Breaking the Barrier: Unraveling the No-Reflow Phenomenon in Cardiovascular Medicine
- PMID: 40692417
- PMCID: PMC12412354
- DOI: 10.1002/ccd.70017
Breaking the Barrier: Unraveling the No-Reflow Phenomenon in Cardiovascular Medicine
Abstract
The no-reflow phenomenon is a stubborn and often devastating complication in cardiovascular medicine, where blood flow is restored to an artery, yet the microvasculature remains unresponsive. First identified in 1967, this phenomenon has haunted clinicians and researchers alike, particularly in the context of acute myocardial infarction (AMI). With incidence rates reaching 11.5% in AMI-related percutaneous coronary interventions (PCI), no-reflow is a major contributor to poor cardiac outcomes, including heart failure and increased mortality. At its core, no-reflow stems from microvascular obstruction (MVO), driven by endothelial dysfunction, distal embolization, and reperfusion-related injury. Capillaries become clogged, inflammation surges, and oxidative stress wreaks havoc, leading to irreversible tissue damage.

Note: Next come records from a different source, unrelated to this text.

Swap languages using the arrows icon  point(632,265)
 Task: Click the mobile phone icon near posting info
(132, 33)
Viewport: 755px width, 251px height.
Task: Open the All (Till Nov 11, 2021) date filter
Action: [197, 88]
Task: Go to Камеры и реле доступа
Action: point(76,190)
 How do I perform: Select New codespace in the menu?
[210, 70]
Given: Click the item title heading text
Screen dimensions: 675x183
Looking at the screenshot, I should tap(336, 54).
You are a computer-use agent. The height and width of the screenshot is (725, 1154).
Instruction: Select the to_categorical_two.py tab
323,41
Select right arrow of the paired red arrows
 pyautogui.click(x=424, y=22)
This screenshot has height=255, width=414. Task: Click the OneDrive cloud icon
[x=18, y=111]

Advanced imaging techniques like cardiac magnetic resonance (CMR) and myocardial contrast echocardiography (MCE) now allow for more precise detection, offering hope for earlier intervention. Despite decades of research, effective treatments remain elusive. Conventional strategies, from vasodilators to mechanical interventions, often fall short. However, emerging therapies like Nicorandil, a potassium-channel activator with nitrate properties, show promise in improving microvascular perfusion and reducing inflammation. To break the barrier of no-reflow, a paradigm shift is needed: one that integrates cutting-edge diagnostics, personalized medicine, and innovative pharmacological and mechanical interventions. As we unravel the complexities of this phenomenon, the future holds the potential to transform outcomes for patients battling myocardial ischemia-reperfusion injury.
© 2025 The Author(s). Catheterization and Cardiovascular Interventions published by Wiley Periodicals LLC.
Conflict of interest statement
The authors declare no conflicts of interest.